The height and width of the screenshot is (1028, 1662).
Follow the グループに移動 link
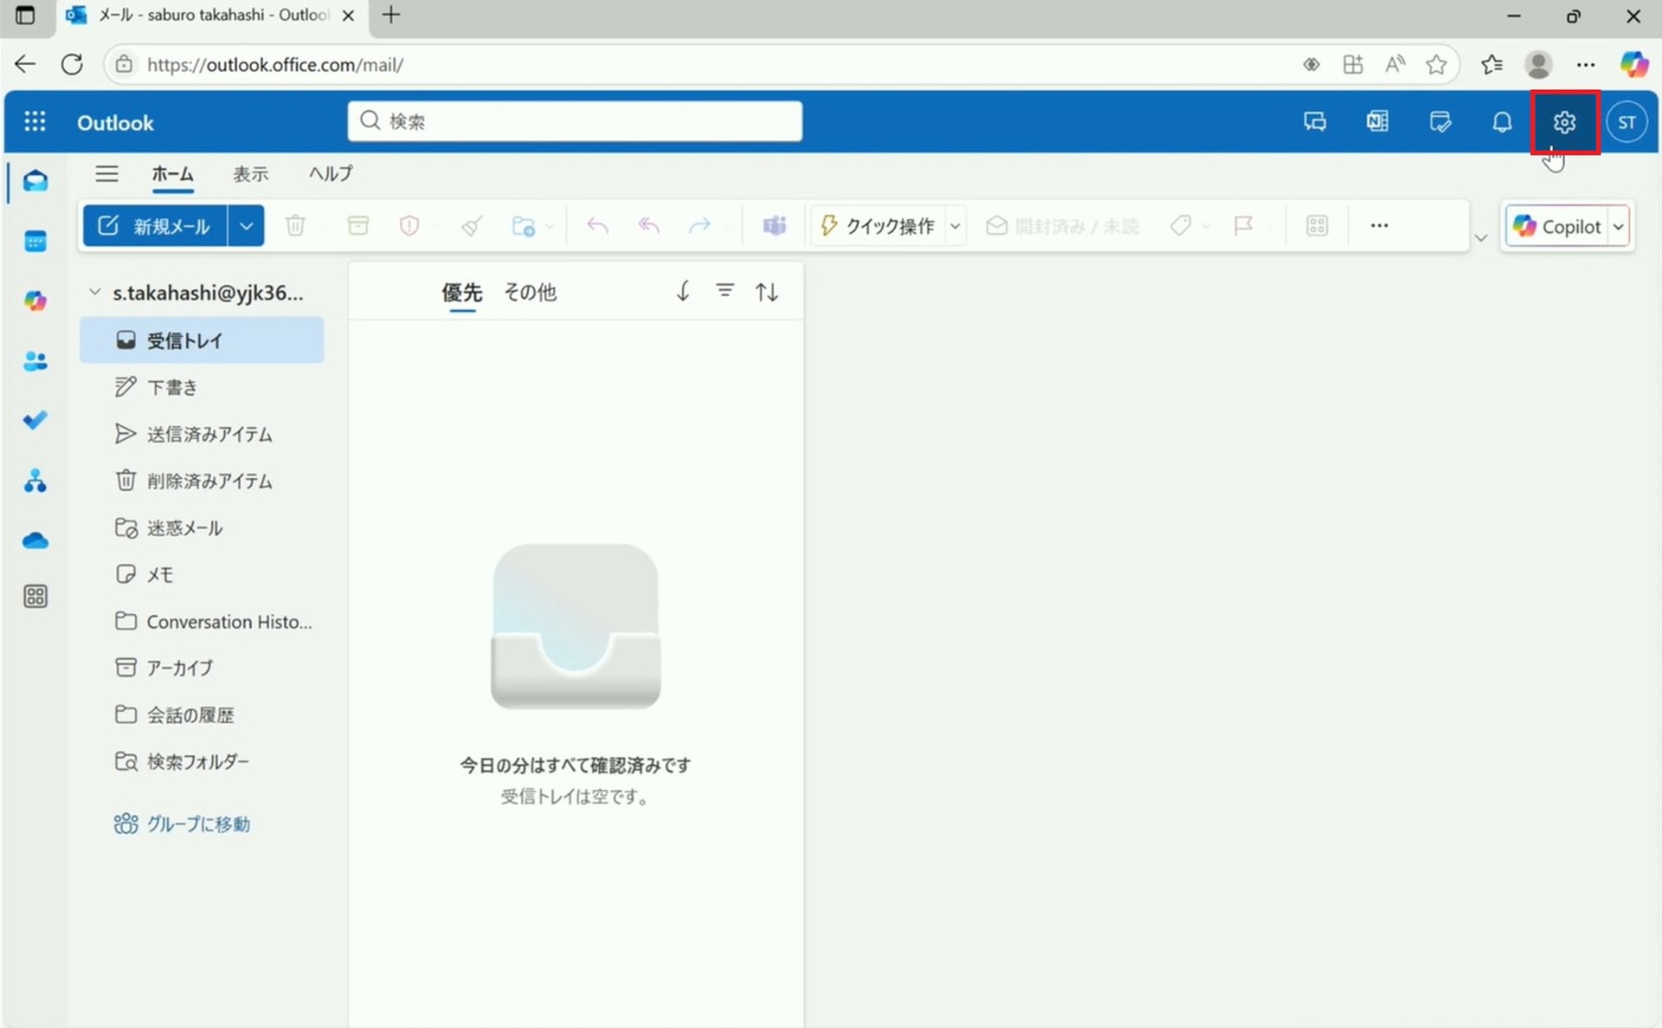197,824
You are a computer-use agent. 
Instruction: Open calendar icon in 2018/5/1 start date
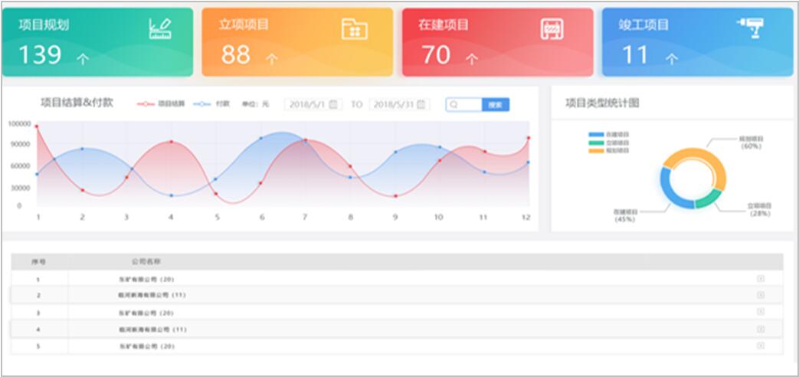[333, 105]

=== 任务要求 ===
找出上面记录中所有含有“date”一词的行，并将这些行完整抄出，区分大小写。

=== 答案 ===
Instruction: Open calendar icon in 2018/5/1 start date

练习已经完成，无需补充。